An assembly of Muslim and Christian leaders meeting in Vlorë in November 1912 declared Albania an independent country and set up a provisional government, but an ambassadorial conference that opened in London in December decided the major questions concerning the Albanians after the First Balkan War in its concluding Treaty of London of May 1913. The Albanian delegation in London was assisted by Aubrey Herbert, MP, a passionate advocate of their cause.

One of Serbia's primary war aims was to gain an Adriatic port, preferably Durrës. Austria-Hungary and Italy opposed giving Serbia an outlet to the Adriatic, which they feared would become a Russian port. They instead supported the creation of an autonomous Albania. Russia backed Serbia's and Montenegro's claims to Albanian-inhabited lands. Britain and Germany remained neutral. Chaired by Britain's foreign secretary, Sir Edward Grey, the ambassadors' conference initially decided to create an autonomous Albania under continued Ottoman rule, but with the protection of the Great Powers. This solution, as detailed in the Treaty of London, was abandoned in the summer of 1913 when it became obvious that the Ottoman Empire would, in the Second Balkan War, lose Macedonia and hence its overland connection with the Albanian-inhabited lands.
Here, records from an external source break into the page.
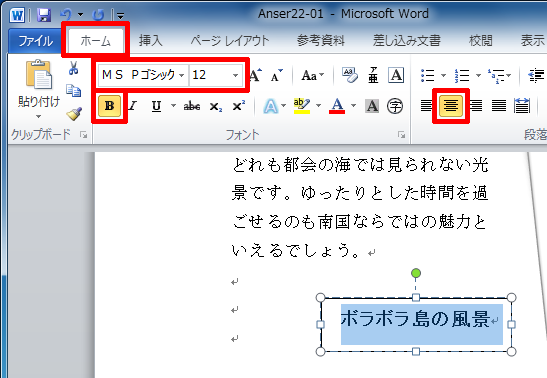Open the ページ レイアウト ribbon tab
547x378 pixels.
coord(230,40)
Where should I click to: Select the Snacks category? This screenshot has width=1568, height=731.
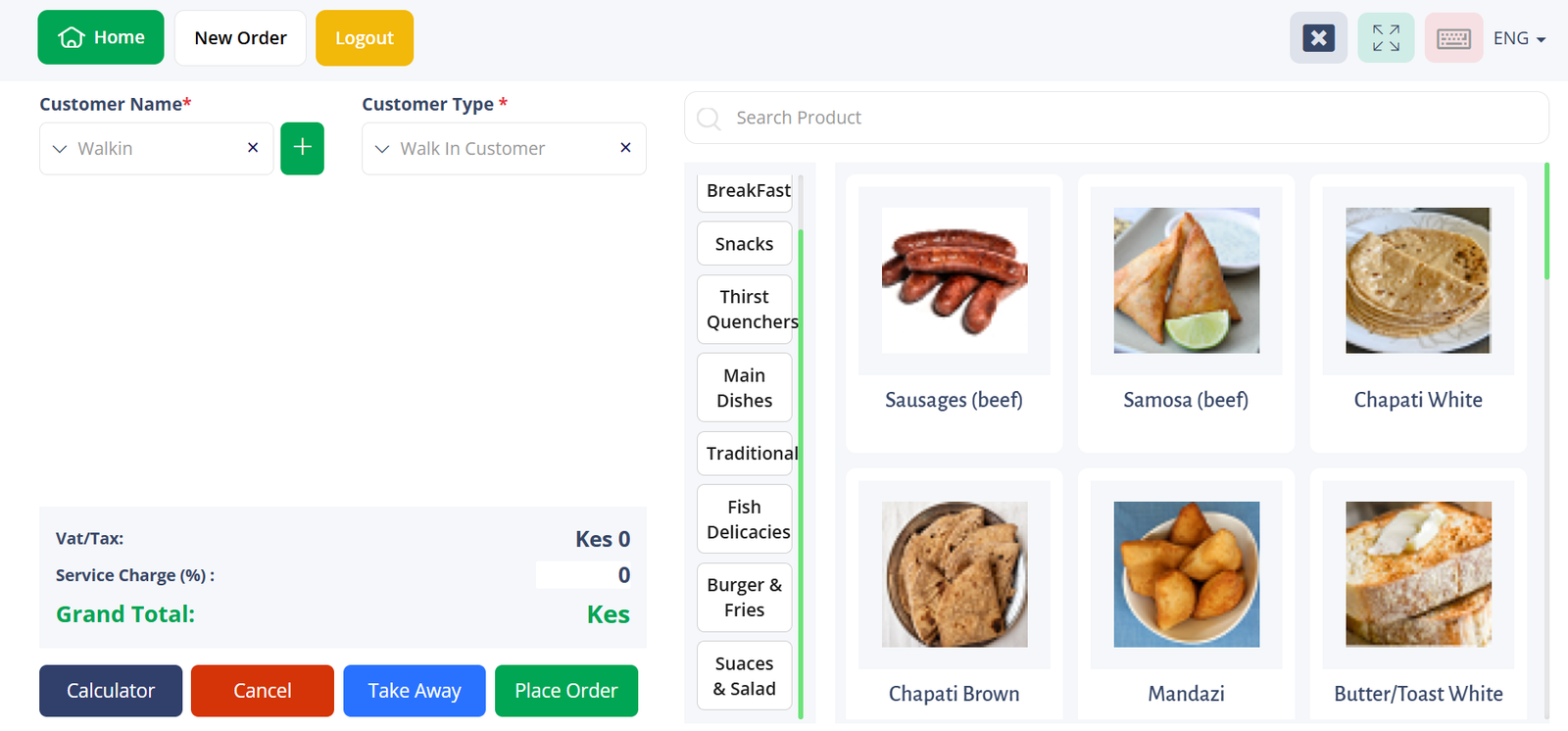[x=744, y=243]
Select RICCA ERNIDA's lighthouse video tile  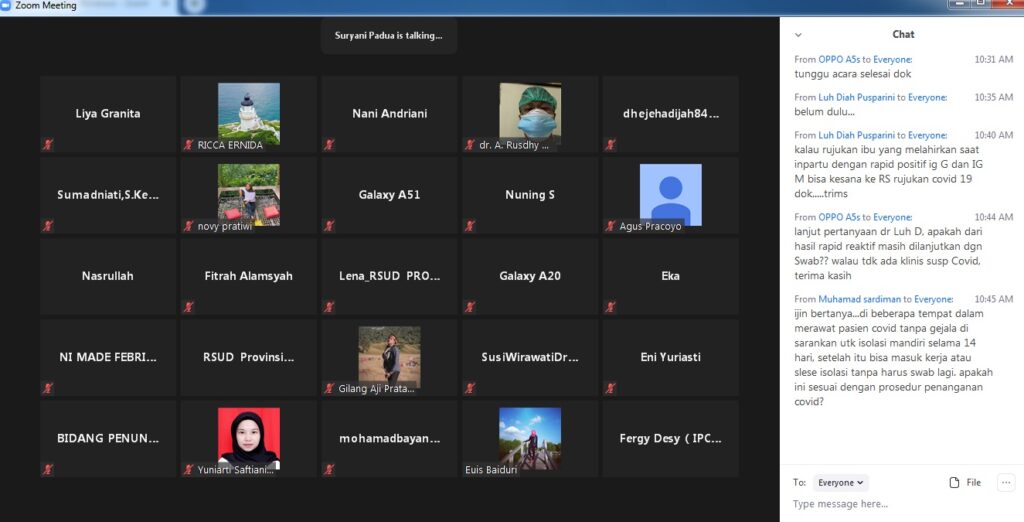249,114
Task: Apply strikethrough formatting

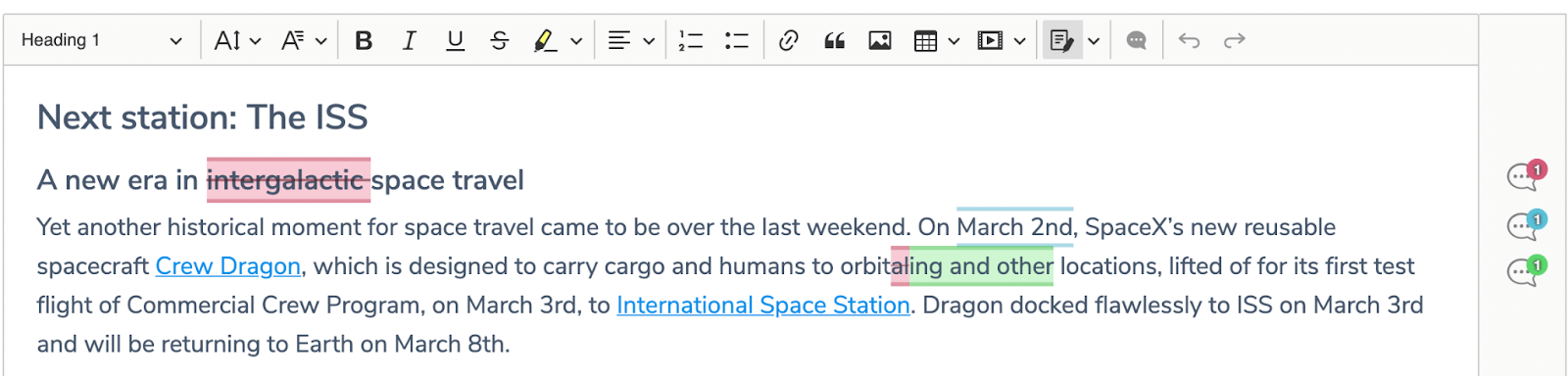Action: coord(500,40)
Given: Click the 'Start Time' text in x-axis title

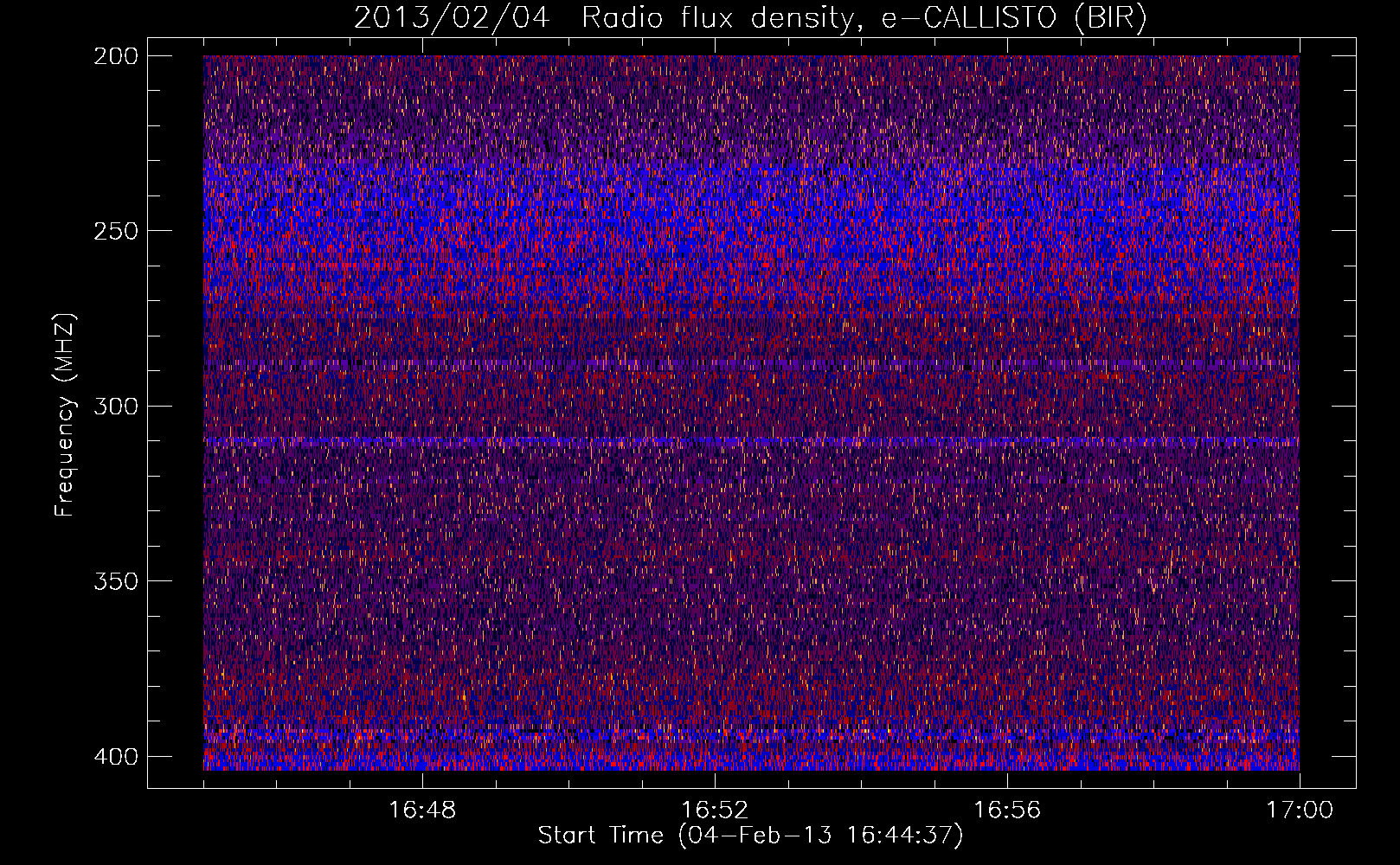Looking at the screenshot, I should click(x=600, y=836).
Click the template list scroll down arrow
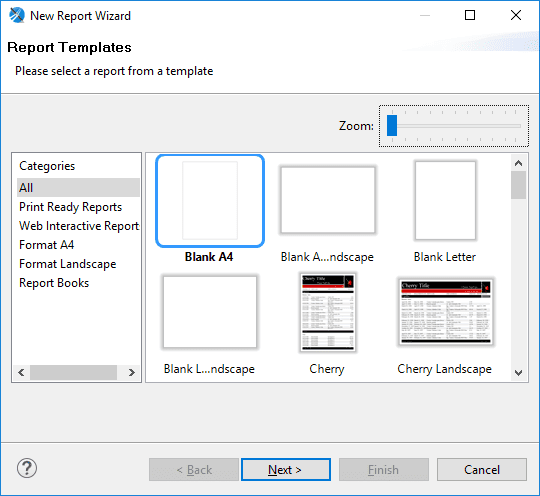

In July 1913, the Great Powers opted to recognize an independent, neutral Albanian state ruled by a constitutional monarchy and under the protection of the Great Powers. The August 1913 Treaty of Bucharest established that independent Albania was a country with borders that gave the new state about 28,000 square kilometers of territory and a population of 800,000. Montenegro had to surrender Scutari after having lost 10,000 men in the process of taking the town. Serbia reluctantly succumbed to an ultimatum from Austria-Hungary, Germany, and Italy to withdraw from northern Albania. The treaty, however, left large areas with majority Albanian populations, notably Kosovo and western Macedonia, outside the new state and failed to solve the region's nationality problems.

Territorial disputes have divided the Albanians and Serbs since the Middle Ages, but none more so than the clash over the Kosovo region. Serbs consider Kosovo their Holy Land. They argue that their ancestors settled in the region during the 7th century, that medieval Serbian kings were crowned there, and that the Serbs' greatest medieval ruler, Stefan Dušan, established the seat of his empire for a time near Prizren in the mid-fourteenth century. More important, numerous Serbian Orthodox shrines, including the patriarchate of the Serbian Orthodox Church, are located in Kosovo. The key event in the Serbs' national history, the battle against the Ottoman Turks, took place at Kosovo Polje in 1389. The Albanians, on their part, point to the Illyrian theory of Albanian origins discussed above, as well as to the fact that Prizren was the seat of their first nationalist organization, the League of Prizren, and call the region the cradle of their national awakening. Finally, Albanians claim Kosovo based on their claim that their kinsmen have constituted the vast majority of Kosovo's population since at least the eighteenth century.

When the Great Powers recognized an independent Albania, they also established the International Commission of Control, which endeavored to expand its authority and elbow out the Vlorë provisional government and the rival government of Essad Pasha Toptani, who enjoyed the support of large landowners in central Albania and boasted a formidable militia. The control commission drafted a constitution that provided for a National Assembly of elected local representatives, the heads of the Albanians' major religious groups, ten persons nominated by the prince, and other noteworthy persons.